→ About this task
Isolate every line in the data with the string "agent" and copy it.

▼▼▼

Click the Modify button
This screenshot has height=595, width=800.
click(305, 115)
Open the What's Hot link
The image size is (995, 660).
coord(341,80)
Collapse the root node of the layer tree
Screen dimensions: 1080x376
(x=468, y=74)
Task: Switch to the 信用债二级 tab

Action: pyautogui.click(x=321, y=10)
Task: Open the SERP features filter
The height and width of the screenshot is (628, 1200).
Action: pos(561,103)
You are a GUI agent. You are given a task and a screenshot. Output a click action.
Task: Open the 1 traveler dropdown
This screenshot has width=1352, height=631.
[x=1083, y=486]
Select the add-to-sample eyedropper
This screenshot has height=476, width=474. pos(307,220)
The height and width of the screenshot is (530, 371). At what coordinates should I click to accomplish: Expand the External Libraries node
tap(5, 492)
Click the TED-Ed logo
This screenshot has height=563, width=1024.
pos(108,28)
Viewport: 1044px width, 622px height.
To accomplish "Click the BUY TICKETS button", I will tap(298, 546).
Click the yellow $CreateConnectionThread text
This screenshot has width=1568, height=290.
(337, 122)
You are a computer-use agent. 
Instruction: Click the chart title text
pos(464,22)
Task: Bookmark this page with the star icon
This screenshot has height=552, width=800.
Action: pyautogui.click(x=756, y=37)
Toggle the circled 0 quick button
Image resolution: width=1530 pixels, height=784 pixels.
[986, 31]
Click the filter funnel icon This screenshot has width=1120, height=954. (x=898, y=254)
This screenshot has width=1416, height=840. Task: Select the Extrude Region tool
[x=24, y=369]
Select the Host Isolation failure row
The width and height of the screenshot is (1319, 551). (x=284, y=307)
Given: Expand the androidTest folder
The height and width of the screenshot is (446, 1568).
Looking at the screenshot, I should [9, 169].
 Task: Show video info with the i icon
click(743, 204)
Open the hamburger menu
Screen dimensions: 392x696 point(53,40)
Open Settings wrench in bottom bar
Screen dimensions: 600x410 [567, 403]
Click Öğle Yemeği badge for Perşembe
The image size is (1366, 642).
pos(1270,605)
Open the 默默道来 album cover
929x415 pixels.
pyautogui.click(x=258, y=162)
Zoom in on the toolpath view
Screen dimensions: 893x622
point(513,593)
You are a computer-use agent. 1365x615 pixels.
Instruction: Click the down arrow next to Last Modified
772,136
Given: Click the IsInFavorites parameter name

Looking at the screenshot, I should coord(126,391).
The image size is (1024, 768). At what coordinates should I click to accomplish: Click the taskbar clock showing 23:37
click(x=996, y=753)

▲▲▲

→ Solution to the exercise
You are a GUI agent. You are given a task and a screenshot. Output a click action.
You are a computer-use agent. 
You are a computer-use agent. 1365x615 pixels.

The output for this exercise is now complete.